Disputa ao Senado em Pernambuco pode acabar voto a voto
Raquel Lyra tem 68% de aprovação; candidatura avulsa de Mendonça Filho e rachas partidários embaralham a corrida

Eleição para o Senado em Pernambuco fugiu dos padrões: disputa aberta, múltiplos candidatos fortes e sem controle dos palanques.
Aprovada em 68%, a governadora Raquel Lyra aparece em posição de eleger dois senadores, mas a fragmentação mudou esse cálculo.
Estão na corrida os candidatos Eduardo da Fonte e Túlio Gadelha, ligados a Raquel; Mendonça Filho, lançado pelo PL em candidatura avulsa; Humberto Costa, senador e candidato do PT; e Marília Arraes, líder nas pesquisas alvo de rompimento com Álvaro Porto.
Miguel Coelho se ressentiu de ter sido preterido pela União Progressista, insuflou a candidatura avulsa de Mendonça Filho e articula apoios entre prefeitos contra a chapa de João Campos.
A governadora ligou desde segunda-feira para prefeitos pedindo publicarem apoio a seus candidatos; ela declarou nacionalmente que "Mendonça não é nosso candidato a senador da República".
O presidente da Alepe, Álvaro Porto, anunciou rompimento com Marília Arraes e diz estar pronto para subir no palanque de Eduardo da Fonte ou de Mendonça Filho.
O PT busca envolver o presidente Lula para reforçar a candidatura de Humberto Costa, enquanto há menção de que ele contaria com 60 a 80 prefeitos.
Ciro Nogueira afirmou que nunca viu um governador com 68% de aprovação sem eleger seus dois senadores.
"Estamos vivendo em Pernambuco uma disputa de baixa margem de acerto e alta densidade estratégica", disse o cientista político Felipe Ferreira Lima, que aponta quatro ou cinco nomes com real potencial de voto.
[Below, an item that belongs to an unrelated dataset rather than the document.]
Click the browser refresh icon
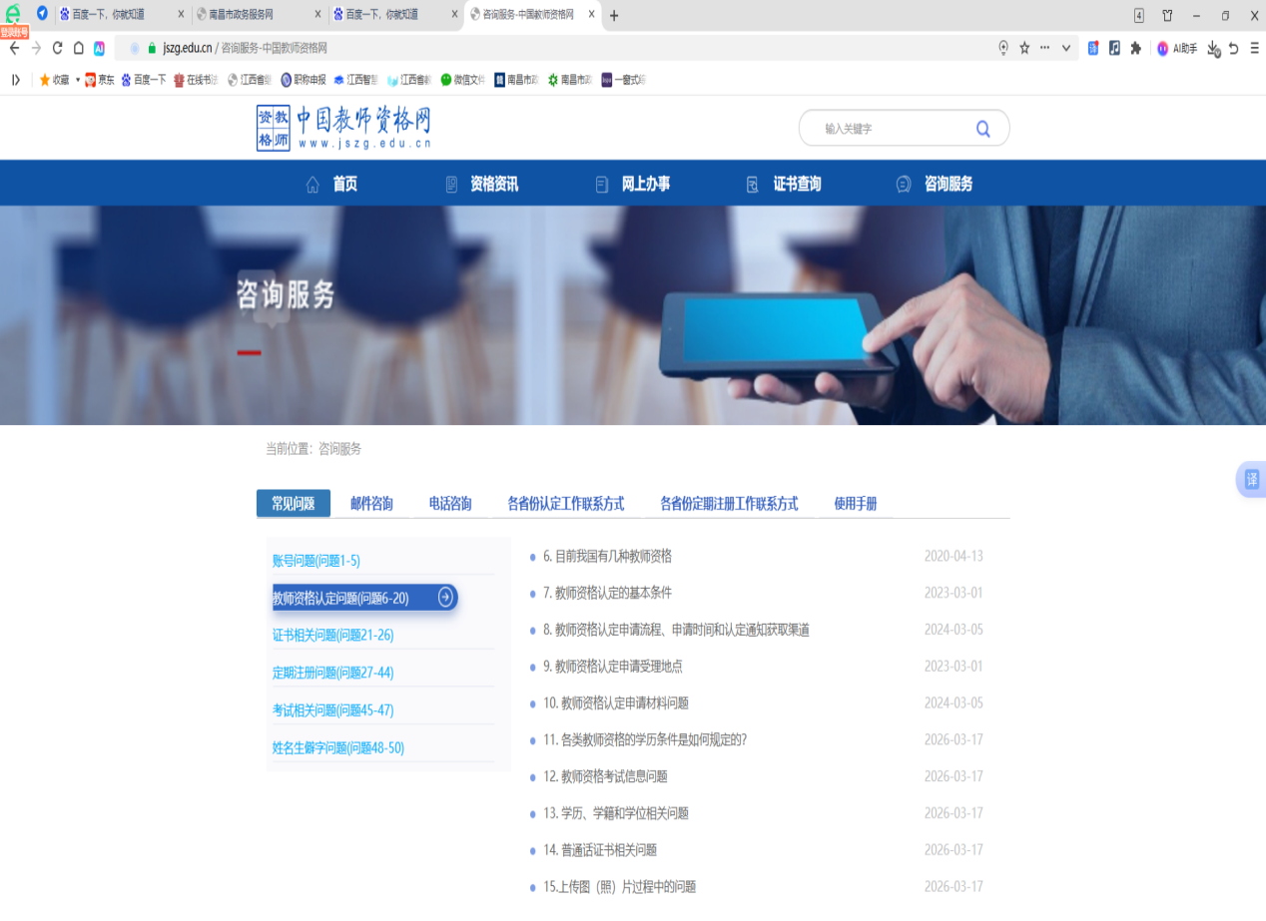1266x921 pixels. 57,48
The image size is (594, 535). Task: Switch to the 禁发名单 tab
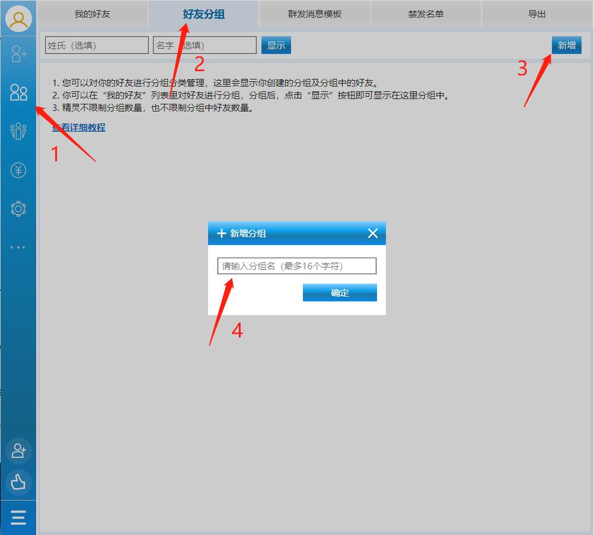point(426,14)
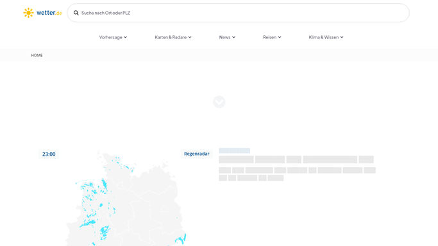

68% — aprovação atribuída à governadora Raquel Lyra
mais de 140 — prefeitos que apoiam Raquel, sendo 80 filiados ao PSD
60 a 80 — prefeitos que, diz-se, poderiam apoiar Humberto Costa
A ação imediata foi a governadora pedir publicações de apoio nas redes por parte dos prefeitos; a campanha ainda está começando e as articulações seguem.